Brano proposto -

Si sente il divertimento mentre mette alla berlina le palesi incongruenze dell’uomo moderno e orizzontale. Unico aggettivo per descrivere le continue negazioni dell’impossibile razionale, rigettato da quei protagonisti che lui fa risultare come burattini. Nella satira alcuni l’hanno paragonato al vignettista Daumier, per altri versi la sua vena misantropica e graffiante tocca corde alla Swift, soprattutto nell’unire linguaggio grottesco a significati reconditi, nel fustigare con veleno e furore, non privo di risentimento.

Dati forniti -

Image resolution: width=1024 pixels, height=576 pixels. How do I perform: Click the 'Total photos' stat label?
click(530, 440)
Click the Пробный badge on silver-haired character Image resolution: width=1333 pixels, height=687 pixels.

...

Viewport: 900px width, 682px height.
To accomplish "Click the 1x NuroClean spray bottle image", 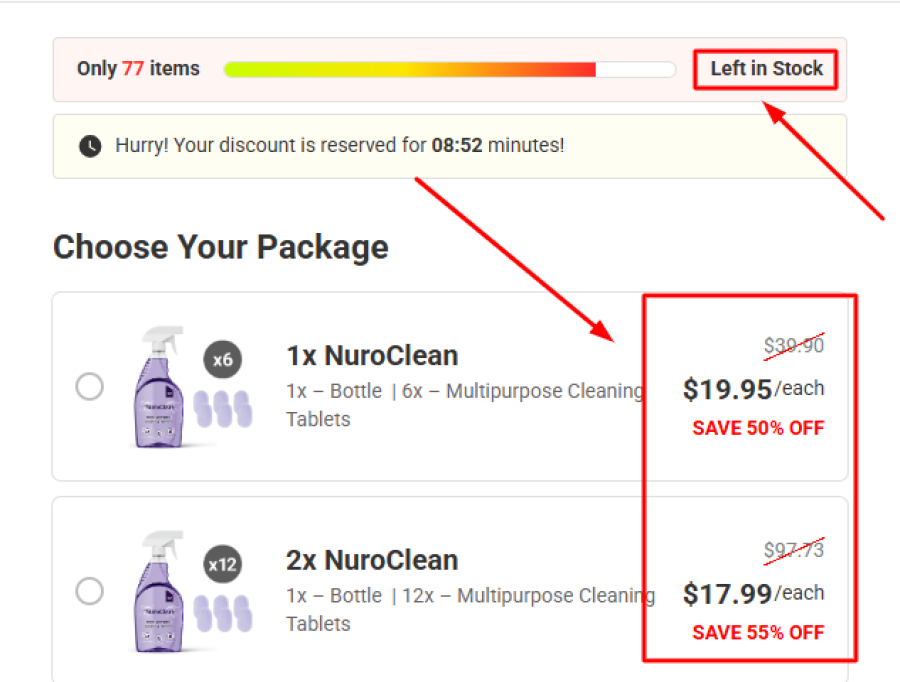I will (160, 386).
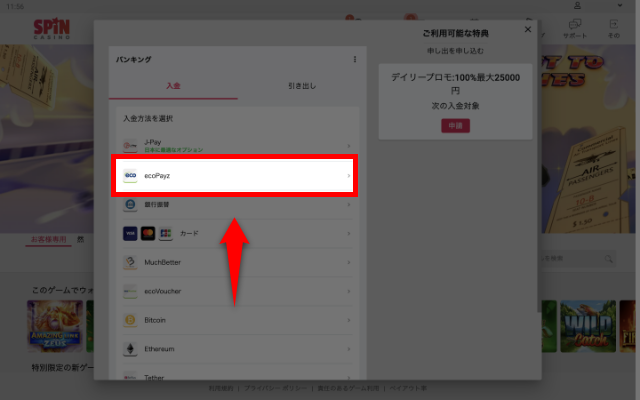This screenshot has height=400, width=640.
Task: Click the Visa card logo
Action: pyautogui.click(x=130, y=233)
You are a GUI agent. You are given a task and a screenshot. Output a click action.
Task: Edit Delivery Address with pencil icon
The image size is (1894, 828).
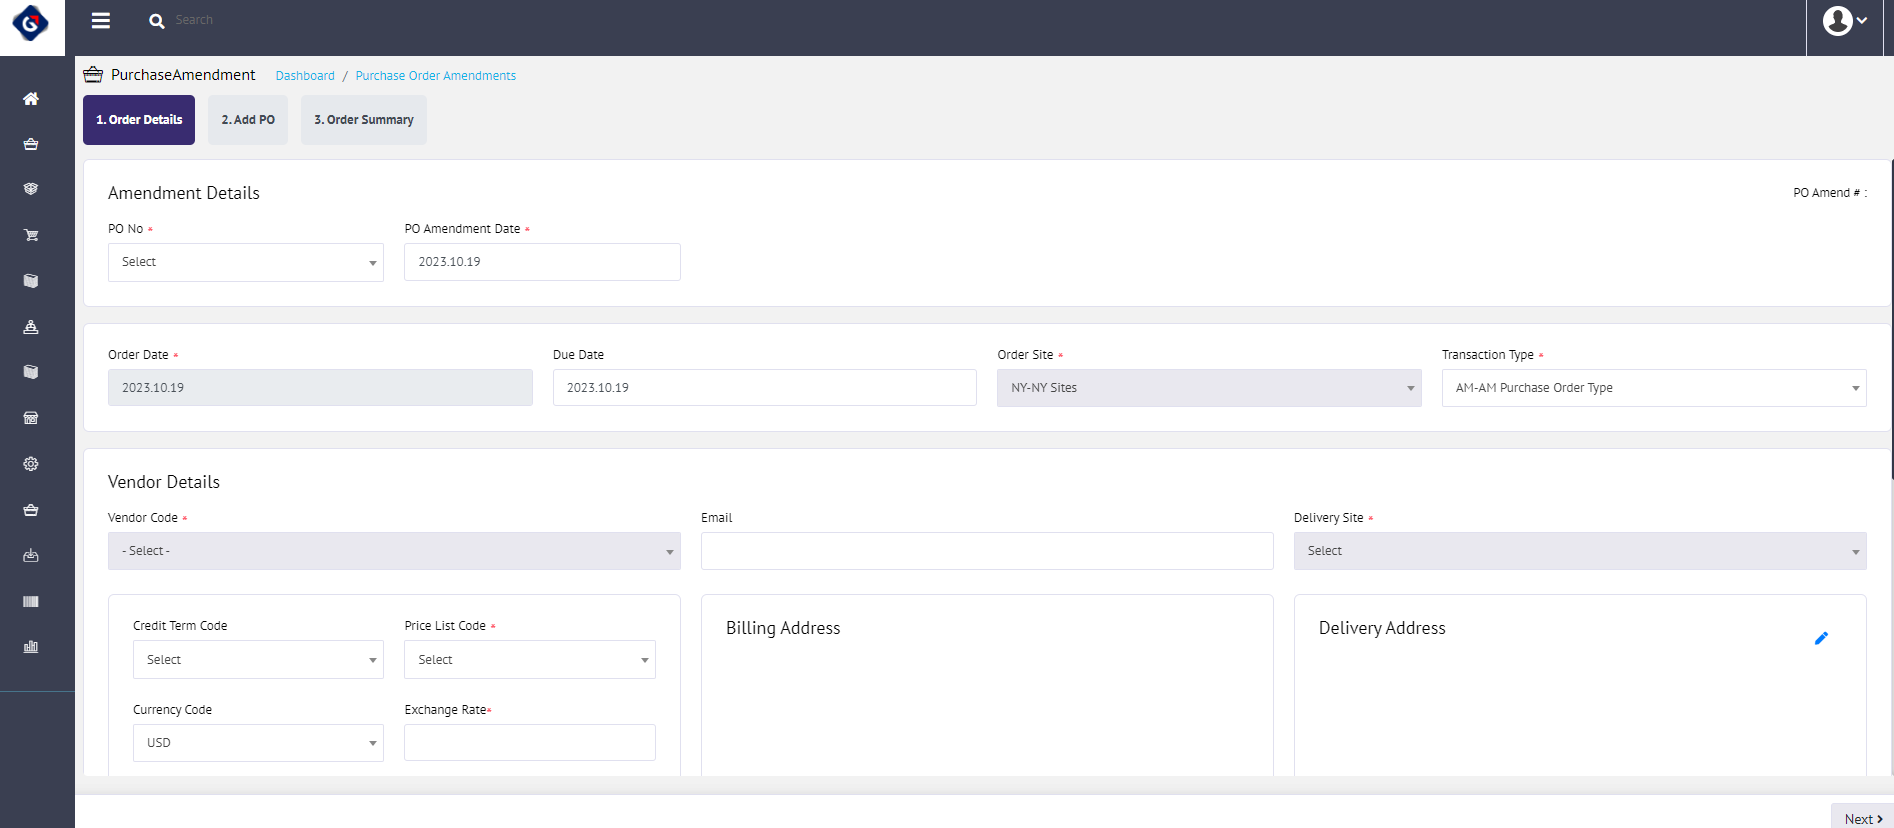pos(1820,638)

---

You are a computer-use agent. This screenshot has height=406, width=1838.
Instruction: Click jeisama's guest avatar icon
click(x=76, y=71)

Cosa si chiede - Ricopia senza modifiche, per favore, la parte del brano proposto che comincia con "Si sente il" e prosegue fino a "privo di risentimento.".

Soluzione esercizio -
Si sente il divertimento mentre mette alla berlina le palesi incongruenze dell’uomo moderno e orizzontale. Unico aggettivo per descrivere le continue negazioni dell’impossibile razionale, rigettato da quei protagonisti che lui fa risultare come burattini. Nella satira alcuni l’hanno paragonato al vignettista Daumier, per altri versi la sua vena misantropica e graffiante tocca corde alla Swift, soprattutto nell’unire linguaggio grottesco a significati reconditi, nel fustigare con veleno e furore, non privo di risentimento.